Снова эти птицы, потом небольшие кабанчики, совсем маленькие, неопасные, она снова и снова тыкались своими пяточками в ее ноги, оставляя тоже гадостное ощущение по всем теле присутствия чего-то незнакомого, сильного, убивающего, мучающего.

Потом она сидела в поезде и бездумно смотрела в окно на проходящие дома, уютные, милые, такие далекие, которые, как ей казалось, совершенно не имели отношения к ее жизни.

Потом ей чудилось, как кого-то душили, рядом, били, были странные крики, шепот, детский плач, как будто все человечество, люди, костяные останки, вставные челюсти и грязные ветки в один миг обрушивались на нее, не давая идти дальше.

Она снова шла, ноги одеревенели и отяжели. Снова шла, вспоминая тот день на пирсе, когда, наконец, приехала к нему, и жизнь снова приобрела смысл и наполненность.

Он тогда улыбался спокойнее и счастливее обычного. Улыбался, как будто показывая, что счастье, наполненность, радость – возможны. Еще возможны. Она так верила в эту возможность, постоянное понимания, гармонии, внутреннего счастья при встрече с ним, которое, как ей казалось, способно было существовать вне времени и пространства.

«Агу-га-га», – снова кричали птицы, как будто бы заглушая всю фальшь, ложь, агрессию, которые ее теперь окружали, все то фальшивое и ненужное, что сулила ей окружающая атмосфера каждодневной жизни. Ложь и нелюбовь.

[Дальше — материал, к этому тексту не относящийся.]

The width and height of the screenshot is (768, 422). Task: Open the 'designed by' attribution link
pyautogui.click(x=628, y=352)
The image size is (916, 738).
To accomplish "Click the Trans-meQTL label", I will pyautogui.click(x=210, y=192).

«Дойду. Обязательно дойду», – говорила она сама себе, как будто бы снова и снова пыталась убедить себя, что есть смысл этому склизкому существованию вдоль ночного, кишащего насекомыми, леса.

Свет появился уже когда заплетались ноги. Он был тусклый, но появился ясно и четко сквозь кроны деревьев.

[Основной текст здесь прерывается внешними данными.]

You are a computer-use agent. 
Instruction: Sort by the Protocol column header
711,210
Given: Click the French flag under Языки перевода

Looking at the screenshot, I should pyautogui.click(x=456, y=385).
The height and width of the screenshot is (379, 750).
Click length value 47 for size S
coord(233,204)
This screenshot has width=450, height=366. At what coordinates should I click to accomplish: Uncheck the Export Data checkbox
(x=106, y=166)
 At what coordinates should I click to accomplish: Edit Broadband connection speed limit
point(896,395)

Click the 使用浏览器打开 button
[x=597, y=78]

«Я дойду», – снова и снова повторяла она себе, не в силах отряхнуть те давящие эпизоды, которые один за одним проносились в ее голове.

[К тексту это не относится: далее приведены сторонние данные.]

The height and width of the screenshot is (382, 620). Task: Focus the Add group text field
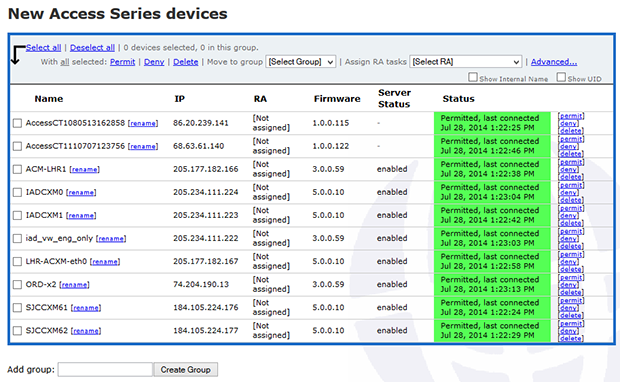[105, 370]
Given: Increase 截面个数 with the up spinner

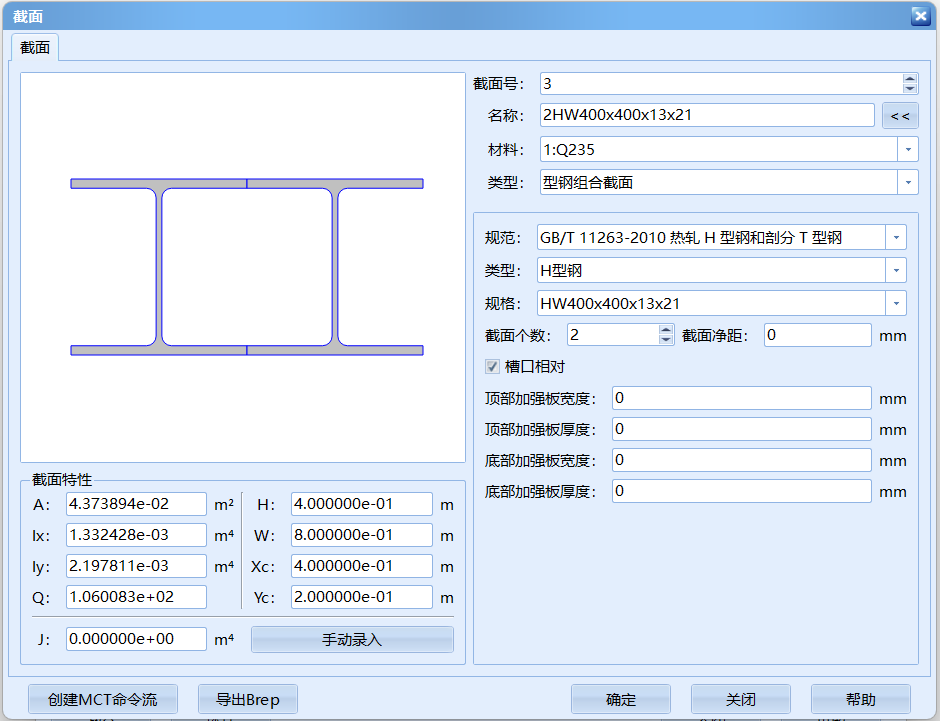Looking at the screenshot, I should pos(665,329).
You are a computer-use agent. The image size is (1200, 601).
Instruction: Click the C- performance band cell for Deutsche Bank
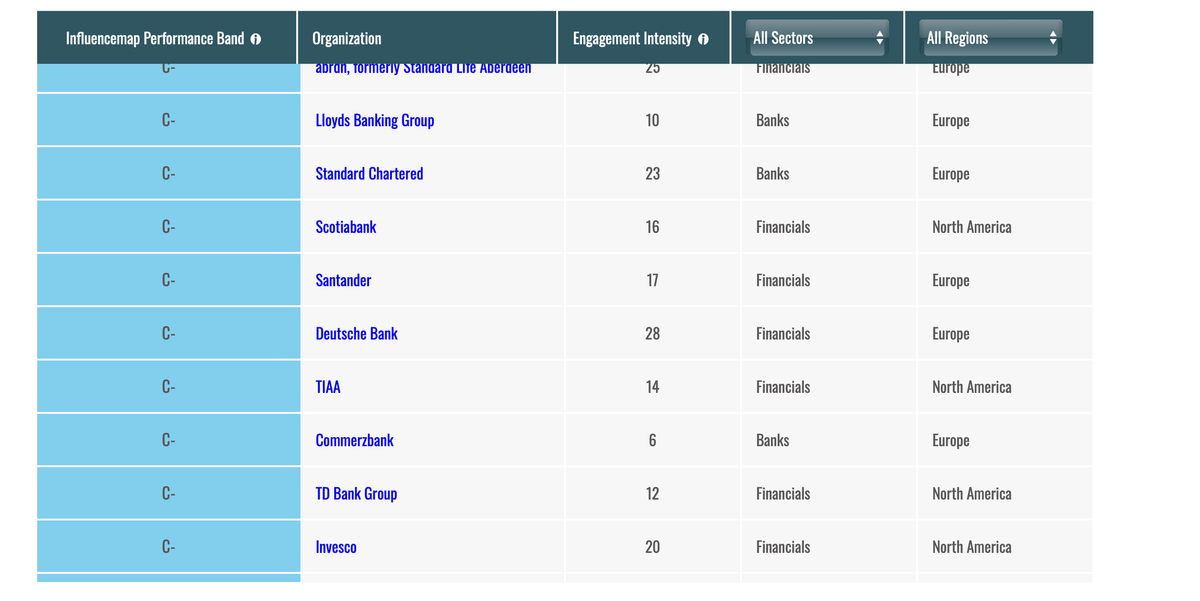coord(168,333)
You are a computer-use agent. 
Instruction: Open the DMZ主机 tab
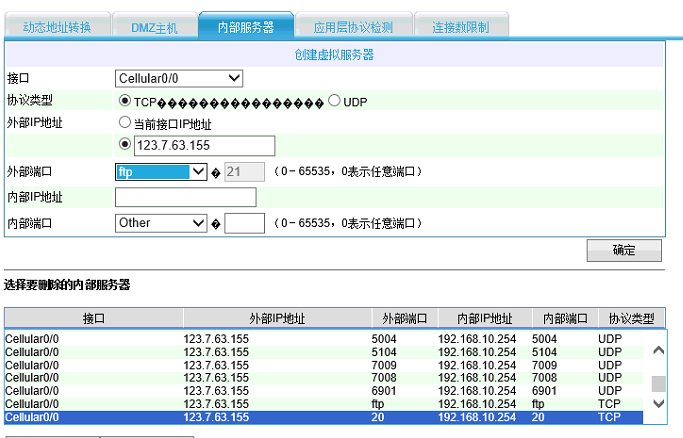point(154,27)
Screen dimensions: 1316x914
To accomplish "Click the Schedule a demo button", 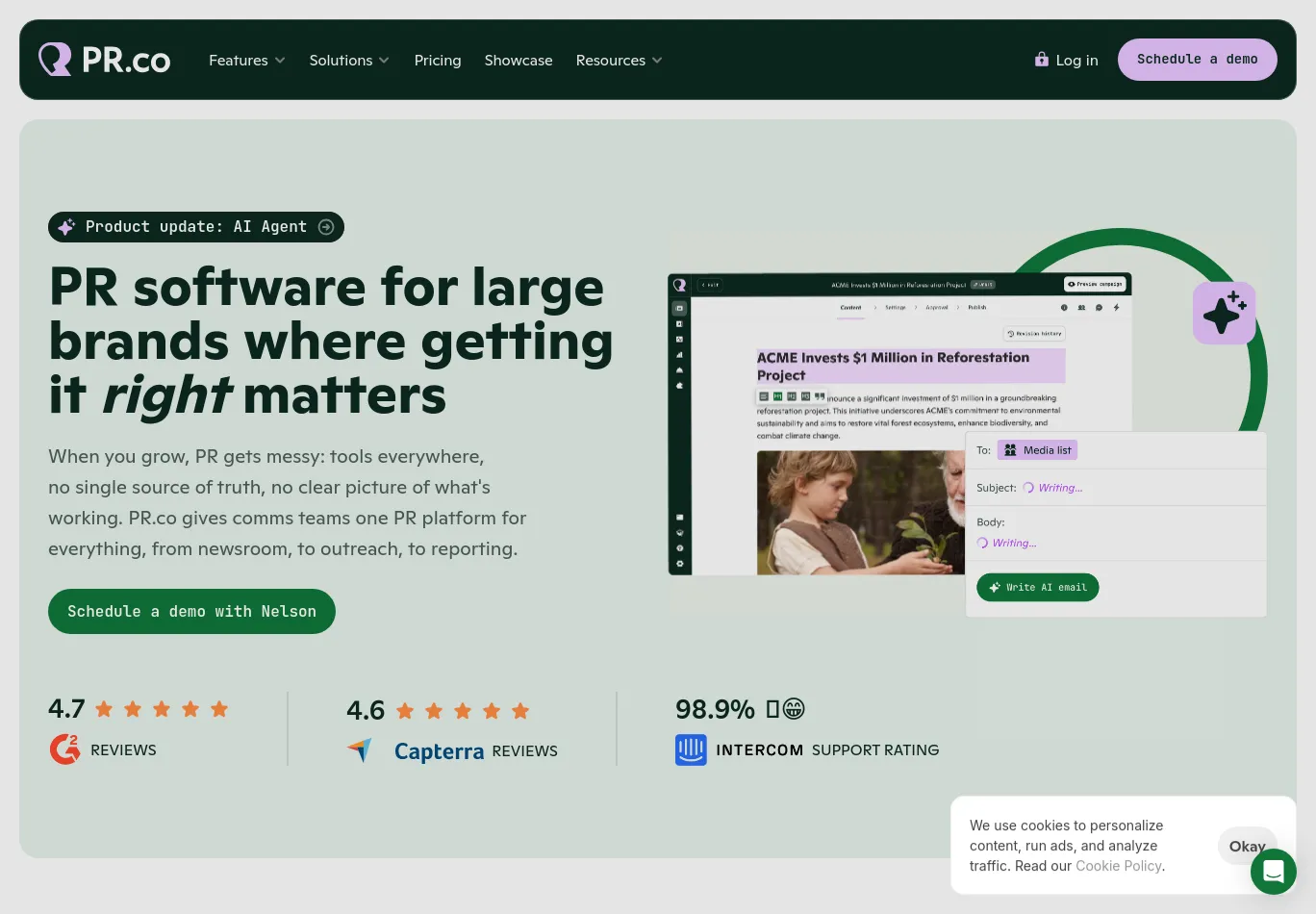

«Я обязательно должна их полюбить», – снова и снова думала она о каждом встреченном ею человеке, и чем страннее звучали эти слова, гулко отдающие эхом и пульсом в ее голове, тем больше она была уверена, что именно это она и должна сделать. Принять и полюбить.

Полюбить вон того зверя, из пасти которого шла аморфная жижа, при взгляде на него все внутри сжалось, и она почувствовала, как по ее лбу что-то потекло. Кровь. Чем больше крови текло по ее лбу, тем меньше слюны или жижи шло из пасти этого странного зверя, слегка похожего на тигра.

Полить вон ту лисичку – тень, рыжая тень метнулась, лишь на мгновение показавшись среди деревьев в дали. По лбу снова покатились капля за каплей, и она почувствовала соленый вкус во рту, уже не проверяя цвет пота.

Сердце снова стало пульсировать и на мгновение сжалось и остановилось. Она почувствовала, как воздуха снова не хватало, и как одна за одной, все картины прошедших событий, быстро сменяя друг друга, проносились перед глазами.

Он снова шел к ней по пирсу, загорелый, помолодевший, уже без одежды, только в накрахмаленной белой рубашке и серых шортах. Белокурые волосы развевались по ветру, и она снова чувствовала запах песка и соли.

«Должна дойти и вернуться», – мысль как будто не своя, а совершенно чужая, вновь и вновь пульсировала и била в виски.

Она чувствовала себя совсем усталой, а потом вдруг совершенно невесомой и легкой, как в детстве, без единственного намека на тяжесть, удрученность и боль.

В какой-то момент все внутри похолодело, как будто бы жизненные силы взяли и оставили насовсем. Затем пульс вернулся. Раз-два, раз-два, убыстряясь возвращал странные капли, что текли со лба на щеки. Она в ужасе провела рукой по щеке, с удивлением обнаружив, что это была вовсе не кровь, а просто вода или слезы.

«Ты мой дружок», – снова и снова повторяла она, гладя и целую его шевелюру и теплые, сильные, такие родные руки.

«Я буду всегда любить тебя», – снова повторила она и проснулась, с удивлением обнаружив, что рядом никого не было, а солнце уже светило в окно, радужно возвещая, что давно полдень.

Изумрудная судьба с металлически-зеркальным оттенком звучания

Облака нависали над английскими полями, растворяя в пуховой белизне серо-металлические зеркальные осколки. Она ехала в поезде, быстро-быстро ехала, не оборачиваясь. Совсем на замечая, что уже давно не пасмурно, а светит солнце. Яркое. Почти летнее. Нежаркое, но совершенно отчетливо очерченное солнце.